# Build the Speech Model

## Load Spectorgram Images into DataLoader for Training

In [16]:
from torch.utils.data import DataLoader
from torchvision import datasets, transforms
import torch
import torchaudio
import torch.nn as nn
import torch.nn.functional as F
import torch.optim as optim
import numpy as np
import matplotlib.pyplot as plt
from torch.utils.data import Dataset, DataLoader
from torchvision import datasets, models, transforms
import pandas as pd
import os

## Load Spectorgram Images Created

The tensors will be created from the images and labels from the name of the folder containing the images

In [2]:
data_path = './data/spectrograms' #looking in subfolder train

yes_no_dataset = datasets.ImageFolder(
    root=data_path,
    transform=transforms.Compose([transforms.Resize((201,81)),
                                  transforms.ToTensor()
                                  ])
)
print(yes_no_dataset)
print(yes_no_dataset[5][0].size())

Dataset ImageFolder
    Number of datapoints: 7985
    Root location: ./data/spectrograms
    StandardTransform
Transform: Compose(
               Resize(size=(201, 81), interpolation=PIL.Image.BILINEAR)
               ToTensor()
           )
torch.Size([3, 201, 81])


In [129]:
yes_no_dataset[0][1] # show label

0

In [130]:
yes_no_dataset[4000][1]

1

In [3]:
#split data to test and train
#use 80% to train
train_size = int(0.8 * len(yes_no_dataset))
test_size = len(yes_no_dataset) - train_size
yes_no_train_dataset, yes_no_test_dataset = torch.utils.data.random_split(yes_no_dataset, [train_size, test_size])

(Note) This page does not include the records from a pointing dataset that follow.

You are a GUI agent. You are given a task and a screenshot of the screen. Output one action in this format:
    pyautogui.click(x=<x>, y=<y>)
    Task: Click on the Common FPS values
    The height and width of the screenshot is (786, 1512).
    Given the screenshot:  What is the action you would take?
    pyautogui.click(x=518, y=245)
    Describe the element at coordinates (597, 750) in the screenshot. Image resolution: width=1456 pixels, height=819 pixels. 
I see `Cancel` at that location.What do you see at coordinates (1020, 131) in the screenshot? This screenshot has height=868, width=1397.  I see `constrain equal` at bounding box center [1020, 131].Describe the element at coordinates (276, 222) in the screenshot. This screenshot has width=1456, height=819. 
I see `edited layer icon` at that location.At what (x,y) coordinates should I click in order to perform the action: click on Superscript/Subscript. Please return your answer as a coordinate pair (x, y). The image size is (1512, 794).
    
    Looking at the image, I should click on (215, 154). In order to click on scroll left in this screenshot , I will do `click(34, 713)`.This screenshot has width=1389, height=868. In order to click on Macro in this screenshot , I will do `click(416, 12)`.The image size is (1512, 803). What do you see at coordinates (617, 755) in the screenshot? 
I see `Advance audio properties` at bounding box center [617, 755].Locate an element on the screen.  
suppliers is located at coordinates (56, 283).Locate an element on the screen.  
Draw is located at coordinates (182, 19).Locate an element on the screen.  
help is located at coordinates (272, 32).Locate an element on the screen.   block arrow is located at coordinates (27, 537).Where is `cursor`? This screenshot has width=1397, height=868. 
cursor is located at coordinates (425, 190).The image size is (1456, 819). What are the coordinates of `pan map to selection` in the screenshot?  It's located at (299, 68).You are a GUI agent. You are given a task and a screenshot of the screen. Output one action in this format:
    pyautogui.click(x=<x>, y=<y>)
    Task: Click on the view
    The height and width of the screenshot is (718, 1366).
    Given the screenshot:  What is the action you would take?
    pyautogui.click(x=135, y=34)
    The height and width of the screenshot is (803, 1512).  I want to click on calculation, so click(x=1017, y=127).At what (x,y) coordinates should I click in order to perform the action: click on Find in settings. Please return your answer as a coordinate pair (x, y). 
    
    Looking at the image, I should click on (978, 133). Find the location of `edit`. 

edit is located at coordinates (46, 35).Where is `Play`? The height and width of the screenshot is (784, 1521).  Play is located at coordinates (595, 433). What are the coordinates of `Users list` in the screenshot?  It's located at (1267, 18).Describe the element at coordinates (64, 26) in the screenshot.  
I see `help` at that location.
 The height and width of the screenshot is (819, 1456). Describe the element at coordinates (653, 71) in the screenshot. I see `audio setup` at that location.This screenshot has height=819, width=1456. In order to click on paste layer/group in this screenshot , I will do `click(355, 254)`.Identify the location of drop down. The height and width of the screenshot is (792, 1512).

print(len(yes_no_train_dataset))
print(len(yes_no_test_dataset))

6388
1597


In [4]:
train_dataloader = torch.utils.data.DataLoader(
    yes_no_train_dataset,
    batch_size=5,
    num_workers=2,
    shuffle=True
)

test_dataloader = torch.utils.data.DataLoader(
    yes_no_test_dataset,
    batch_size=5,
    num_workers=2,
    shuffle=True
)

In [118]:
train_dataloader.dataset[0][0][0][0]

tensor([0.7451, 0.7569, 0.7725, 0.8235, 0.8549, 0.8275, 0.7804, 0.7882, 0.8471,
        0.8431, 0.6353, 0.7020, 0.8196, 0.8118, 0.7725, 0.6941, 0.7137, 0.7020,
        0.7137, 0.7529, 0.8000, 0.8314, 0.8275, 0.7882, 0.8275, 0.8627, 0.8510,
        0.7961, 0.7725, 0.8039, 0.8392, 0.8431, 0.8275, 0.8000, 0.7961, 0.7569,
        0.7765, 0.8353, 0.8471, 0.8314, 0.7608, 0.7882, 0.8000, 0.7922, 0.7686,
        0.6824, 0.6235, 0.7686, 0.7569, 0.7412, 0.8039, 0.8235, 0.8196, 0.7961,
        0.7686, 0.8000, 0.8000, 0.7059, 0.7333, 0.7765, 0.8000, 0.8000, 0.7843,
        0.7569, 0.7373, 0.7373, 0.7294, 0.7333, 0.7569, 0.7647, 0.7255, 0.6902,
        0.7255, 0.7255, 0.6902, 0.6392, 0.6824, 0.7608, 0.8078, 0.7961, 0.7137])

In [5]:
device = 'cuda' if torch.cuda.is_available() else 'cpu'
print('Using {} device'.format(device))


Using cuda device


In [6]:
class CNNet(nn.Module):
    def __init__(self):
        super().__init__()
        self.conv1 = nn.Conv2d(3, 32, kernel_size=5)
        self.conv2 = nn.Conv2d(32, 64, kernel_size=5)
        self.conv2_drop = nn.Dropout2d()
        self.flatten = nn.Flatten()
        self.fc1 = nn.Linear(51136, 50)
        self.fc2 = nn.Linear(50, 2)


    def forward(self, x):
        x = F.relu(F.max_pool2d(self.conv1(x), 2))
        x = F.relu(F.max_pool2d(self.conv2_drop(self.conv2(x)), 2))
        #x = x.view(x.size(0), -1)
        x = self.flatten(x)
        x = F.relu(self.fc1(x))
        x = F.dropout(x, training=self.training)
        x = F.relu(self.fc2(x))
        return F.log_softmax(x,dim=1)
    
model = CNNet().to(device)

print(model)

CNNet(
  (conv1): Conv2d(3, 32, kernel_size=(5, 5), stride=(1, 1))
  (conv2): Conv2d(32, 64, kernel_size=(5, 5), stride=(1, 1))
  (conv2_drop): Dropout2d(p=0.5, inplace=False)
  (flatten): Flatten()
  (fc1): Linear(in_features=51136, out_features=50, bias=True)
  (fc2): Linear(in_features=50, out_features=2, bias=True)
)


In [7]:
# cost function used to determine best parameters
cost = torch.nn.CrossEntropyLoss()

# used to create optimal parameters
learning_rate = 0.0001
optimizer = torch.optim.Adam(model.parameters(), lr=learning_rate)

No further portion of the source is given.